UNITED BUSINESS MEDIA
Business-to-business media company United Business Media has decided to refocus its US-based CMP Technology business toward exhibitions as part of an ongoing strategy to improve the unit's margins. The move involves slashing 200 jobs and refocusing the division. The ongoing margin improvement strategy has lead to expectations of a strong structural story unfolding in 2008 with either significant acquisition activity or a major share buyback expected. Buy.
HAYS
Recruitment agency Hays appears to be in robust health. The company has reduced its reliance on the UK by expanding overseas. Hays remains the key player in a growth sector, and is more defensive and trades at a hefty discount to its sexier rivals. Buy.
AG BARR
AG Barr makes Irn Bru, the biggest-selling grocery product in Scotland. Investors toasted a sparkling update from the company this week as sales were driven by the warm spring weather, which has seen consumers guzzling fizzy pop.
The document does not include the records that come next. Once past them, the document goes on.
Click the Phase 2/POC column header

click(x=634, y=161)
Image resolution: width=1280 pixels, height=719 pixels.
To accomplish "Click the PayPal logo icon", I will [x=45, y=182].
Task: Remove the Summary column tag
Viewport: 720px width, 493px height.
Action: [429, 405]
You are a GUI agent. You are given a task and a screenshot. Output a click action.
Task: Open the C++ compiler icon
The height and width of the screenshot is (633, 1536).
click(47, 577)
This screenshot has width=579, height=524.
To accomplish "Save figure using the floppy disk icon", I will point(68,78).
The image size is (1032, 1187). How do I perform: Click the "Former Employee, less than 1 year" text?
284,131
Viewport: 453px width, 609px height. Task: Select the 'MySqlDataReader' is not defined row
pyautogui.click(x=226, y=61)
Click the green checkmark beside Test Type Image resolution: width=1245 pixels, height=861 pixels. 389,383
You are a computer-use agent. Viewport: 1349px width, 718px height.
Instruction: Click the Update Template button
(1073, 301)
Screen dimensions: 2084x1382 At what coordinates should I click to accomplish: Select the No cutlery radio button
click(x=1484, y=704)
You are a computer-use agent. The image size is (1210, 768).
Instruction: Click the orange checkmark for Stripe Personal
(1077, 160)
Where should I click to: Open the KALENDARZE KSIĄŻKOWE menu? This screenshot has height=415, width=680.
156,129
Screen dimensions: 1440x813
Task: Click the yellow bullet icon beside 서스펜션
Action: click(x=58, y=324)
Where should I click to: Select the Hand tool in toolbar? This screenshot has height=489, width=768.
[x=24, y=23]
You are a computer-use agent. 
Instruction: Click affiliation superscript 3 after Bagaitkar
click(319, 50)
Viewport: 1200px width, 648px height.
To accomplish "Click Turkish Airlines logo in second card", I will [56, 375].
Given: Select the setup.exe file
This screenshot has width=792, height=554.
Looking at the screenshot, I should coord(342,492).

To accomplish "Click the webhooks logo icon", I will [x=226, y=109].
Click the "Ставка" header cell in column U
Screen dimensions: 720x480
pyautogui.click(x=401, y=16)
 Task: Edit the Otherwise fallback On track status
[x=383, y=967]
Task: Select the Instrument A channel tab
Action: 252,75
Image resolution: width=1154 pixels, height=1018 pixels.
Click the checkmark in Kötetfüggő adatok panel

The shares have been climbing since the beginning of the year but still represent decent value for a stock with strong growth prospects. Keep on buying.
SPEEDY HIRE
Following on the back of Archie Norman's acquisition of HSS on Wednesday, Speedy Hire confirmed its position in a rapidly consolidating market on Thursday with the £115m takeover of Hewden Tools. Despite being at the smaller end of the mid market, Speedy has been one of the top performers and the acquisition makes compelling logic. There is more to play for here. Keep buying.
Film studio's the reel deal for those in search of a star buy
Producing blockbuster movies is a fickle old game, thanks to the often chaotic funding structure and the habits and whims of stars. Studio owner Pinewood Shepperton yesterday warned that a number of major film projects would begin later than planned this year.
There were no clues as to which films have been delayed – and the hope is that production is delayed and not cancelled. Shareholders have to grin and bear it and hope that shooting on the 22nd Bond gets underway as planned in January.
Fortunately, Pinewood Shepperton has not been sitting on its hands. There has been a successful drive to attract less volatile television work such as The Weakest Link and My Family which now accounts for around 30 per cent of total revenue.
But the attraction for investors has always been the 200 acres of prime land owned by the three studios, at Pinewood, Shepperton and Teddington. That land is estimated to be worth £150m or 327p a share and work has started on unlocking the value through a tie-up with Morley Fund Management.
Yesterday's warning should be considered a blip and a buying opportunity.